My code is included below and is really not much more than a slightly tweaked version of the example lifted from Scrapy's documentation. The code works as-is, but I there is a gap in the logic I am not understanding between the login and how the request is passed through subsequent requests.
According to the documentation, a request object returns a response object. This response object is passed as the first argument to a callback function. This I get. This is the way authentication can be handled and subsequent requests made using the user credentials.
What I am not understanding is how the response object makes it to the next request call following authentication. In my code below, the parse method returns a result object created when authenticating using the FormRequest method. Since the FormRequest has a callback to the after_login method, the after_login method is called with the response from the FormRequest as the first parameter.
The after_login method checks to make sure there are no errors, then makes another request through a yield statement.
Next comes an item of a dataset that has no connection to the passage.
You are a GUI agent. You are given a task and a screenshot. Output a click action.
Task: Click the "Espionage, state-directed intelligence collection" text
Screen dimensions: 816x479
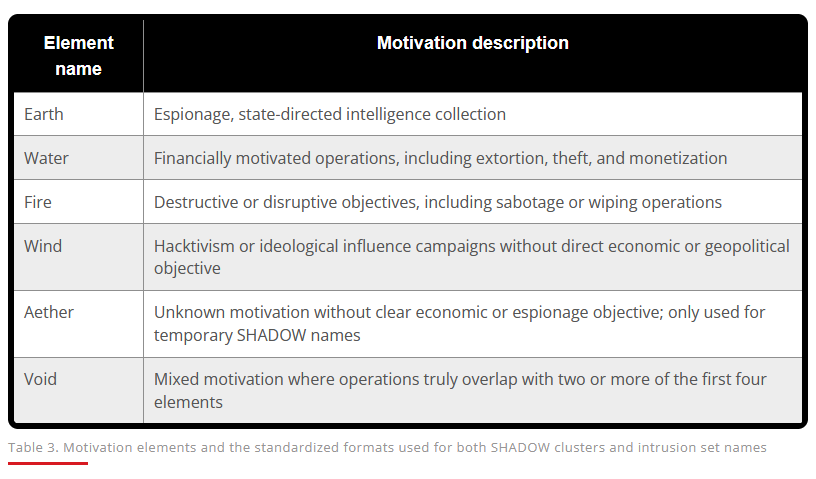(x=329, y=114)
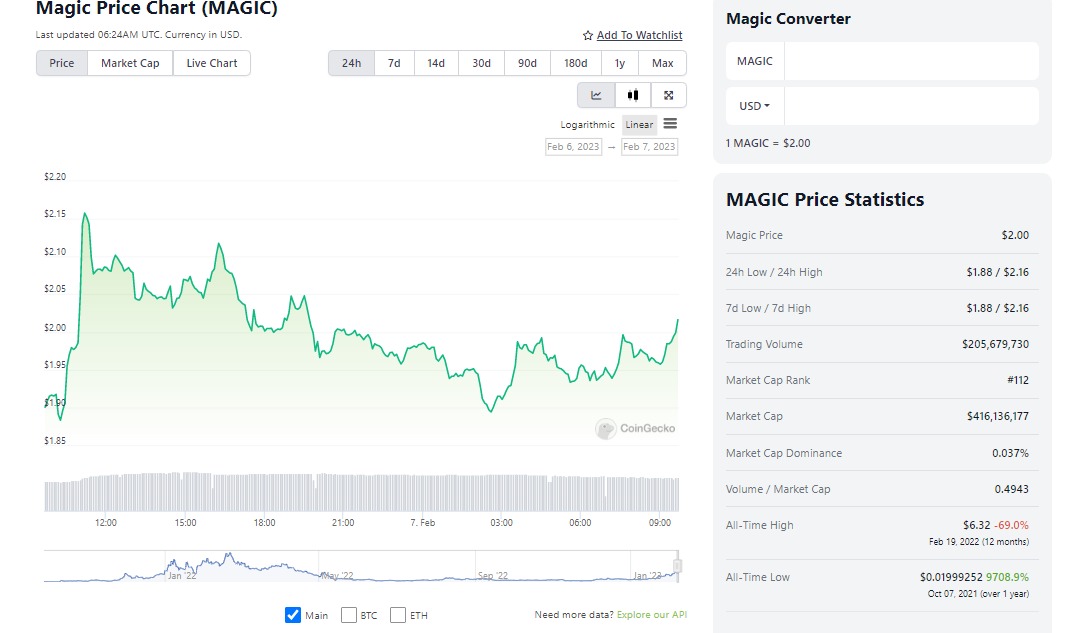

What I do not understand is how the response passed in as an argument to the after_login method is making it to the Request following the yield. How does this happen?
The primary reason why I am interested is I need to make two requests per iterated value in the after_login method, and I cannot figure out how the responses are being handled by the scraper to then understand how to modify the code. Thank you in advance for your time and explanations.
# import Scrapy modules
from scrapy.spider import BaseSpider
from scrapy.selector import Selector
from scrapy.http import Request
from scrapy.http import FormRequest
from scrapy import log
# import custom item from item module
from scrapy_spage.items import ReachItem
class AwSpider(BaseSpider):
name = 'spage'
allowed_domains = ['webpage.org']
start_urls = ('https://www.webpage.org/',)
def parse(self, response):
credentials = {'username': 'user',
'password': 'pass'}
return [FormRequest.from_response(response,
formdata=credentials,
callback=self.after_login)]
def after_login(self, response):
# check to ensure login succeeded
if 'Login failed' in response.body:
# log error
self.log('Login failed', level=log.ERROR)
# exit method
return
else:
# for every integer from one to 5000, 1100 to 1110 for testing...
for reach_id in xrange(1100, 1110):
# call make requests, use format to create four digit string for each reach
yield Request('https://www.webpage.org/content/River/detail/id/{0:0>4}/'.format(reach_id),
callback=self.scrape_page)
def scrape_page(self, response):
# create selector object instance to parse response
sel = Selector(response)
# create item object instance
reach_item = ReachItem()
# get attribute
reach_item['attribute'] = sel.xpath('//body/text()').extract()
# other selectors...
# return the reach item
return reach_item
how the response passed in as an argument to the after_login method is making it to the Request following the yield.
if I understand your question, the answer is that it doesn't
the mechanism is simple:
for x in spider.function():
if x is a request:
http call this request and wait for a response asynchronously
if x is an item:
send it to piplelines etc...
upon getting a response:
request.callback(response)
as you can see, there is no limit to the number of requests the function can yield so you can:
for reach_id in xrange(x, y):
yield Request(url=url1, callback=callback1)
yield Request(url=url2, callback=callback2)
hope this helps